*** Page extract ***

Chuck Brown Pneumonia: The Godfather Of Go-Go's Condition, Explained

Pneumonia: Chuck Brown's Condition, Explained

The "Godfather of Go-Go" Chuck Brown has died at age 75 after battling pneumonia, according to news reports.

The Associated Press reported that Brown had been in the hospital since April 18 and died yesterday, May 16, at Johns Hopkins University Hospital.

Earlier this month, the Washington Post reported that sources said Brown initially went to the hospital because of arthritis problems, and there, doctors found a blood clot. Brown had an operation to have the clot removed, but he then developed pneumonia, the Washington Post reported.

Pneumonia occurs when there is some sort of infection -- whether it be bacterial or viral, or caused by fungi or parasites -- that leads to inflammation of the lungs. The most common bacterium that causes pneumonia is Streptococcus pneumonia, when acquired outside of the hospital.

In 2009, 1.1 million hospital discharges were for pneumonia, according to the Centers for Disease Control and Statistics. There were 50,774 deaths in the U.S. from the condition -- which comes out to 16.5 deaths for every 100,000 people.

Pneumonia and influenza are, together, considered the No. 8 leading cause of death in America, according to the American Lung Association, with more deaths from pneumonia than from influenza.

Pneumonia does not usually result in complications for younger people if they take the right medicines (like antibiotics if the pneumonia was caused by a bacteria), according to the Mayo Clinic. But pneumonia can lead to dangerous complications, particularly for people older than age 65, as well as people who have lung disease or heart failure, or people who smoke.

One complication is when fluid accumulates in the membranes that surround the lungs, which can lead to infection. Another is bacteria in the bloodstream, which can lead to shock, organ failure and possibly even death, the Mayo Clinic reported.

*** Data excerpts ***

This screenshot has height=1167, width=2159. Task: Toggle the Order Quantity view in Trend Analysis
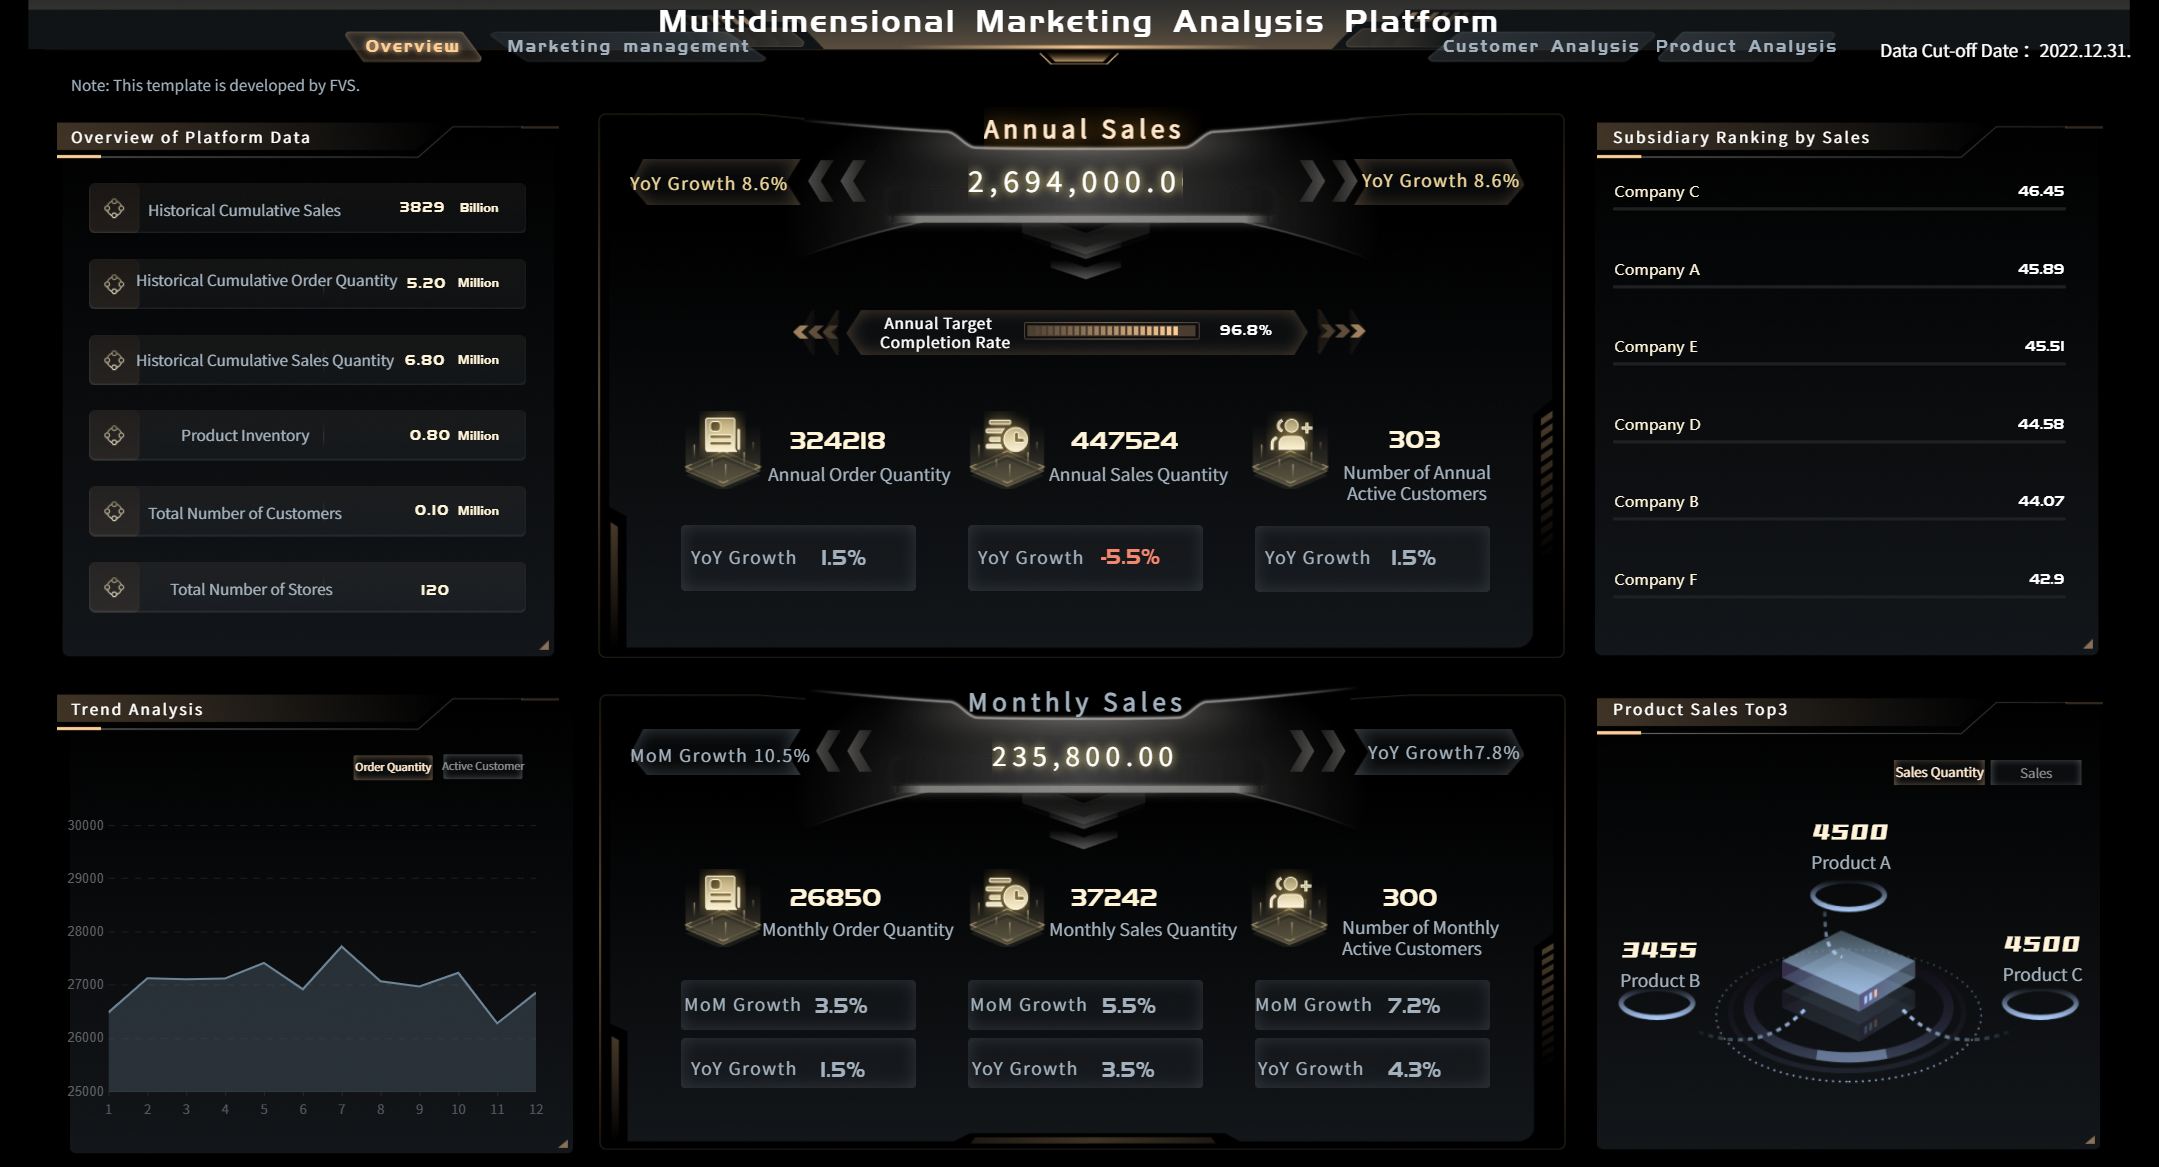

***
*** Data excerpts ***

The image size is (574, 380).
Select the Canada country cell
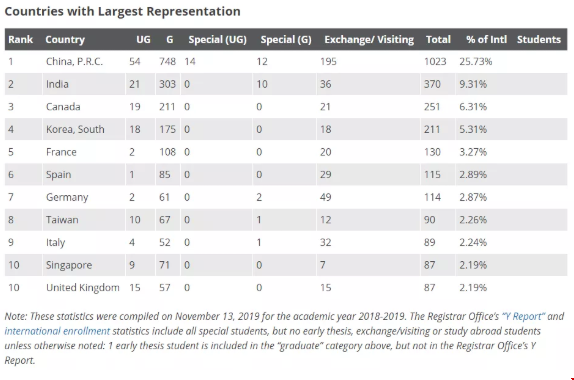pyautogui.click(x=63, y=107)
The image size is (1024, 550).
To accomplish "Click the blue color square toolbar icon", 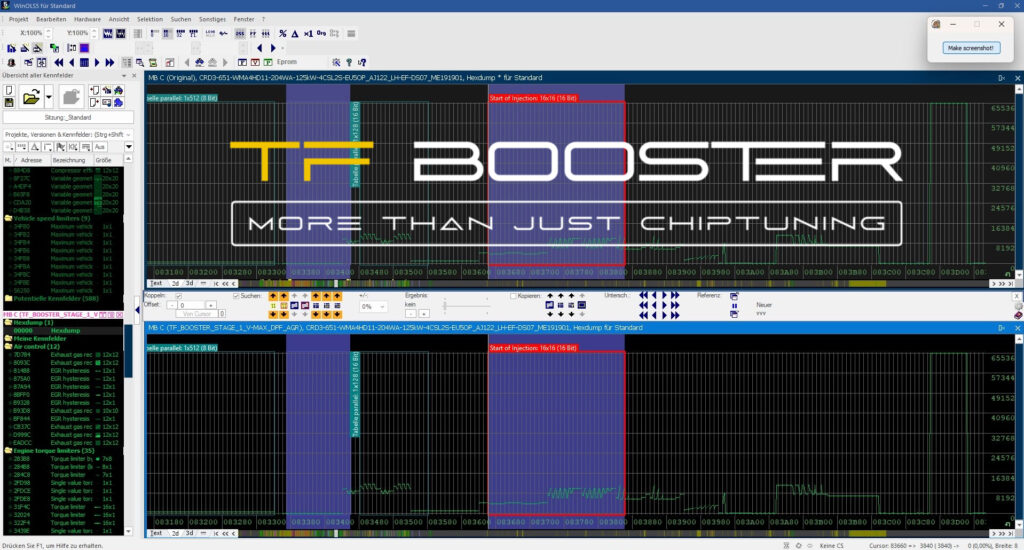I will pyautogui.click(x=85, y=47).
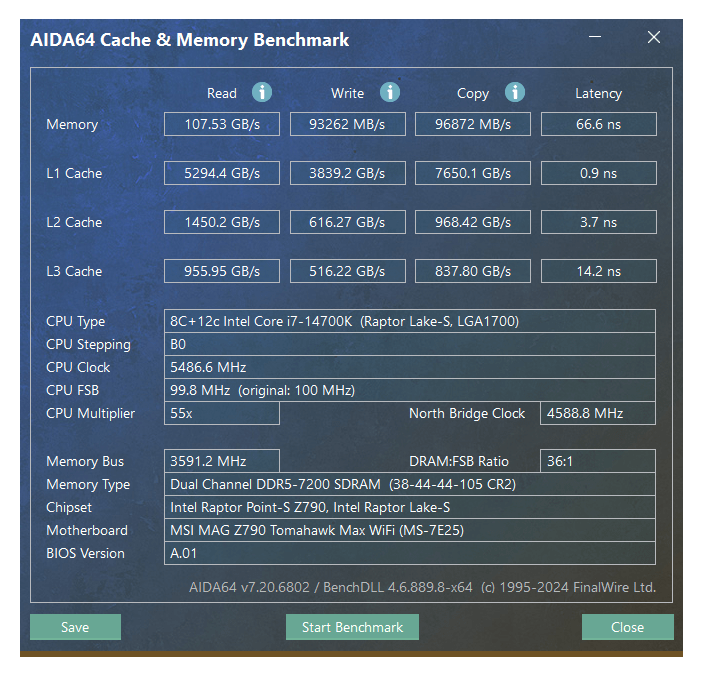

***
*** Data excerpts ***

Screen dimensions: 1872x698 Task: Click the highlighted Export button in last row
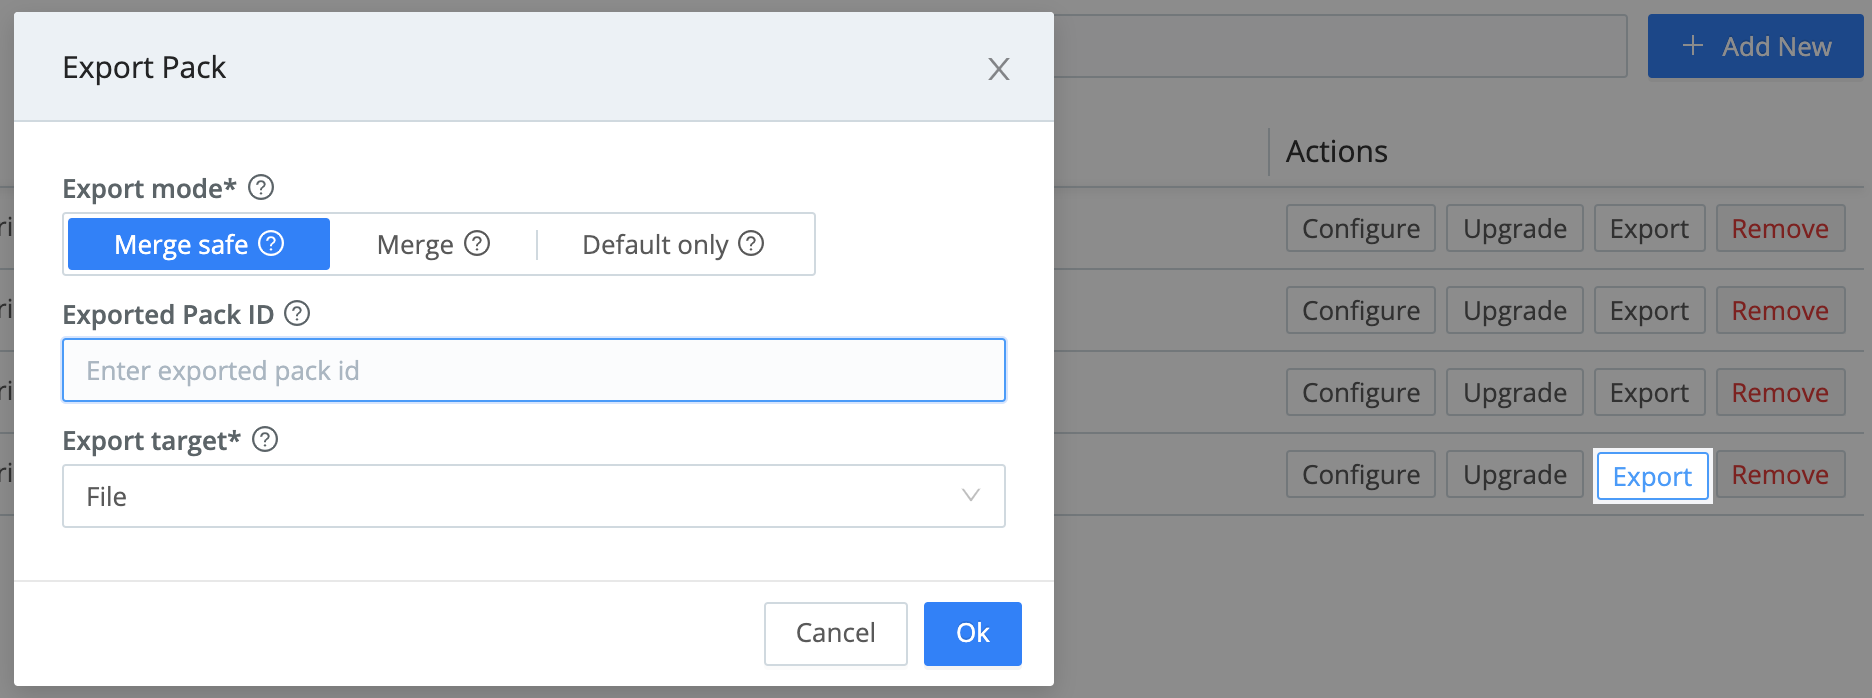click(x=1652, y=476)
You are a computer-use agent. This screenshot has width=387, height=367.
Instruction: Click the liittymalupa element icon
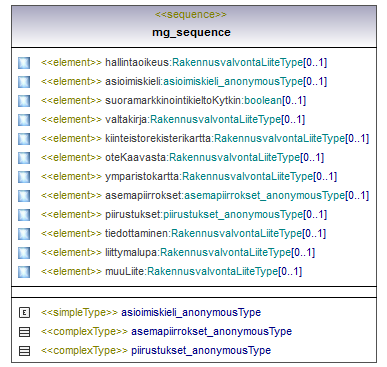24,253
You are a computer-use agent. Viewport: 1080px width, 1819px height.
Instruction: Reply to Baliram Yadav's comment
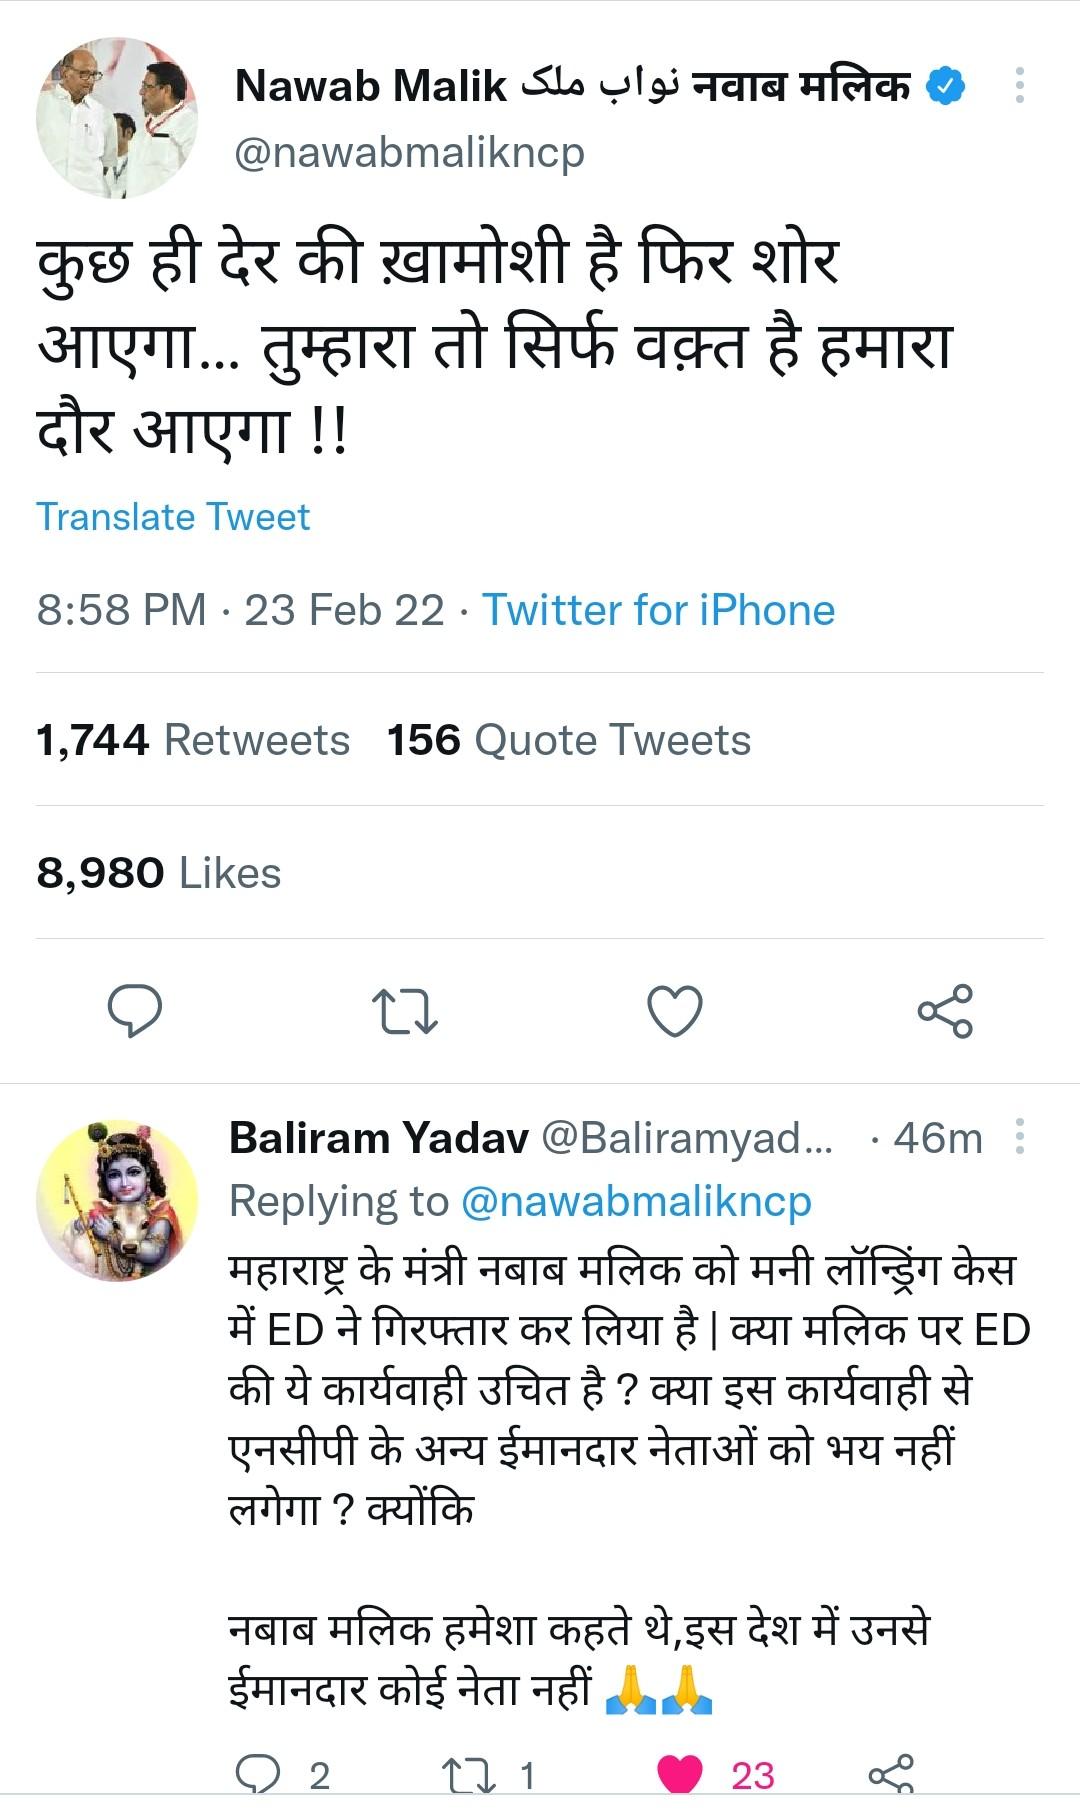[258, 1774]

***

● **Tasks and exercises**:
1 – Decide whether each statement agrees with the article on Chuck Brown's pneumonia. Answer yes or no and quote the words of the article that decide it.
(a) Brown was in the hospital from April 18 and died on May 16 at Johns Hopkins University Hospital.
(b) Influenza causes more deaths than pneumonia.
(c) Younger people who take the right medicines usually have complications from pneumonia.
2 – Write the next part of the article on Chuck Brown's pneumonia, picking up after its final sentence.

● **Responses to the exercise**:
1 –
(a) Yes: "Brown had been in the hospital since April 18 and died yesterday, May 16, at Johns Hopkins University Hospital."
(b) No: "with more deaths from pneumonia than from influenza."
(c) No: "Pneumonia does not usually result in complications for younger people if they take the right medicines"

2 –
Acute respiratory distress syndrome -- which is when it's hard to breathe and for your body to receive oxygen -- and lung abscesses -- when a pus-filled cavity grows in the part of the body where the pneumonia is -- are also complications of the condition, according to the Mayo Clinic.

The condition can develop when the causes of pneumonia -- like bacteria and viruses -- go into the lungs from their normal living spaces, such as your sinuses or mouth, according to the National Institutes of Health. It's also possible to breathe these pathogens into the lungs. Another form is aspiration pneumonia, which occurs when you inhale food, liquid or some other fluid into the lungs.

Pneumonia can also be acquired while in the hospital, and is more common in patients who are on a respirator, according to the A.D.A.M. Medical Encyclopedia. Hospital-acquired pneumonia is usually considered to be quite dangerous. Patients who have a lowered immune system, have some sort of chronic lung disease, are older, are alcoholic, who have just had surgery, or who may have problems swallowing are also at a higher risk of acquiring pneumonia in the hospital.

Symptoms of pneumonia include fatigue, cough, fever, chills and sweating, chest and muscle pain, headache and shaking chills, according to the Mayo Clinic. The condition is diagnosed with chest X-rays (where doctors can see where in the body the infection is located), a physical exam and/or a blood or mucus test.